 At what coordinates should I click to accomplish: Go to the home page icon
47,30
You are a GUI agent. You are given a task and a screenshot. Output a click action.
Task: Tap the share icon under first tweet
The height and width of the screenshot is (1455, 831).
********
What the task requires = Lines above that include the string "screenshot" need to be copied.

Solved problem =
You are a GUI agent. You are given a task and a screenshot. Output a click action.
The height and width of the screenshot is (1455, 831).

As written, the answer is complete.